Ignoring the images, restate the records below word for word.

(Stored records)
□ □ □

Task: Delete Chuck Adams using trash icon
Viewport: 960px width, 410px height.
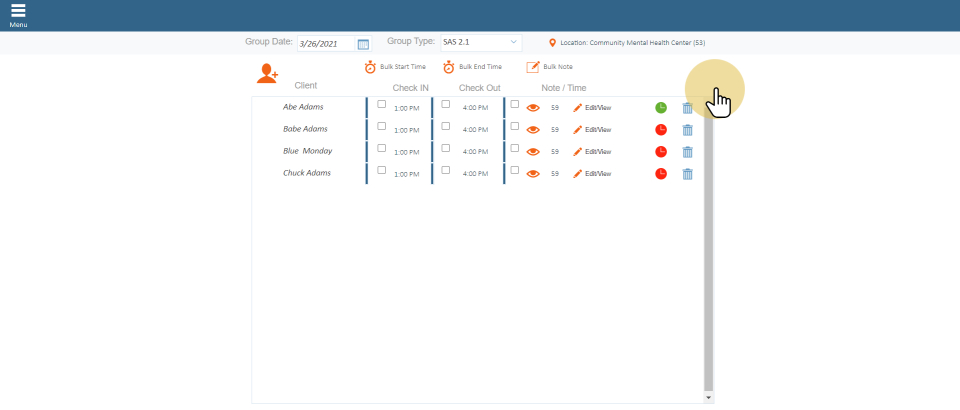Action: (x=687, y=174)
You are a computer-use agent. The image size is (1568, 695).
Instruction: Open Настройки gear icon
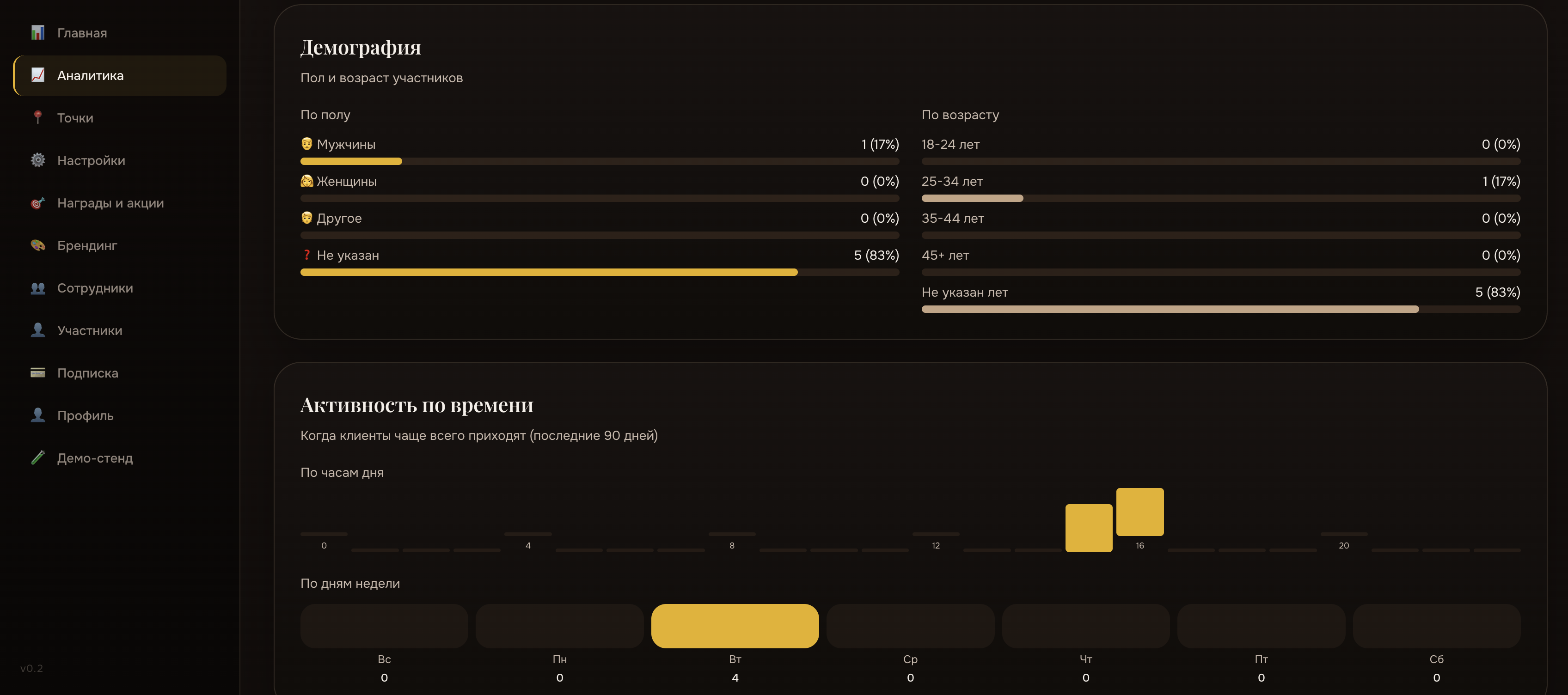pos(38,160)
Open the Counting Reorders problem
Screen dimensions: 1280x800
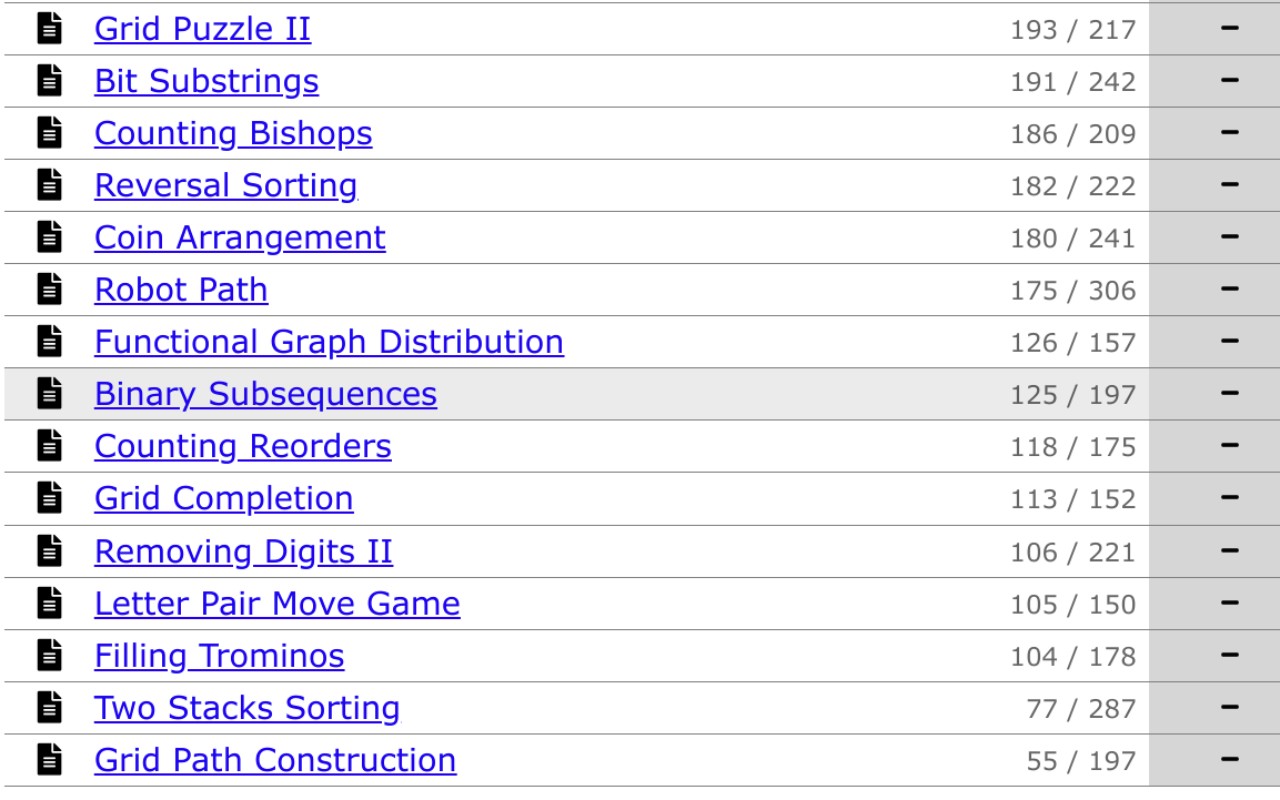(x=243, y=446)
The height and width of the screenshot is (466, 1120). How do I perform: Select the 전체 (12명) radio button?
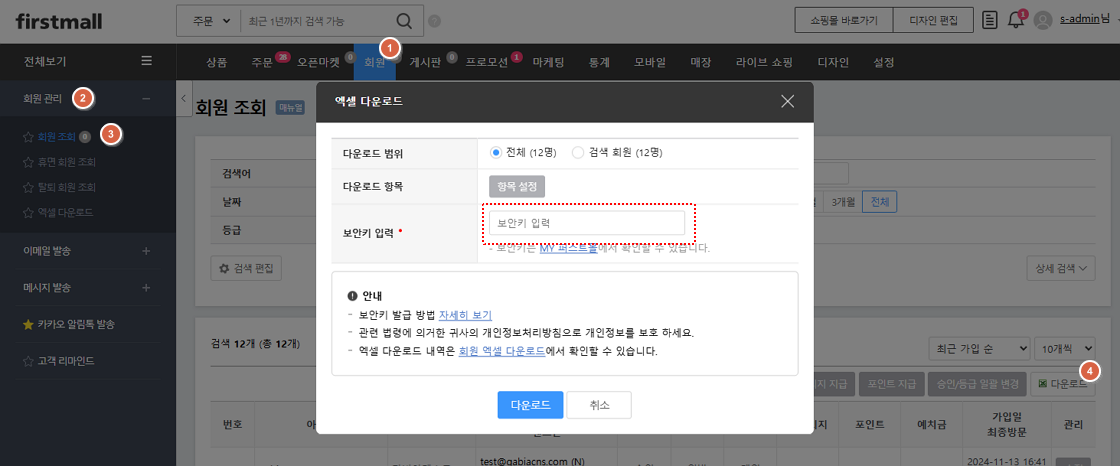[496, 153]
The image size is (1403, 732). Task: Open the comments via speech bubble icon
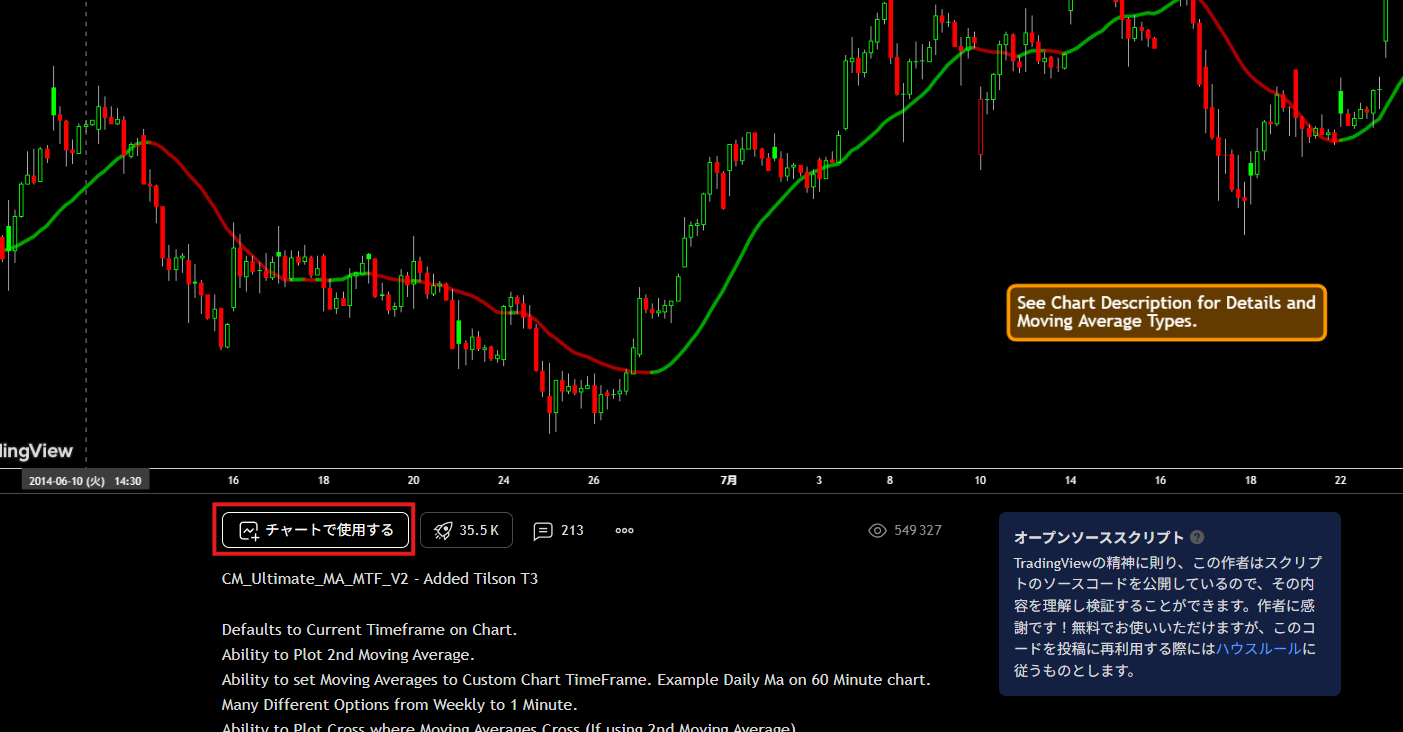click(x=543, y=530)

□ □ □

Exercise result =
Task: Delete Chuck Adams using trash icon
Viewport: 960px width, 410px height.
Action: (x=687, y=174)
You are a computer-use agent. The image size is (1568, 695).
Instruction: Open Настройки gear icon
pos(38,160)
Open the Counting Reorders problem
Screen dimensions: 1280x800
(x=243, y=446)
The height and width of the screenshot is (466, 1120). How do I perform: Select the 전체 (12명) radio button?
[496, 153]
The image size is (1403, 732). Task: Open the comments via speech bubble icon
click(x=543, y=530)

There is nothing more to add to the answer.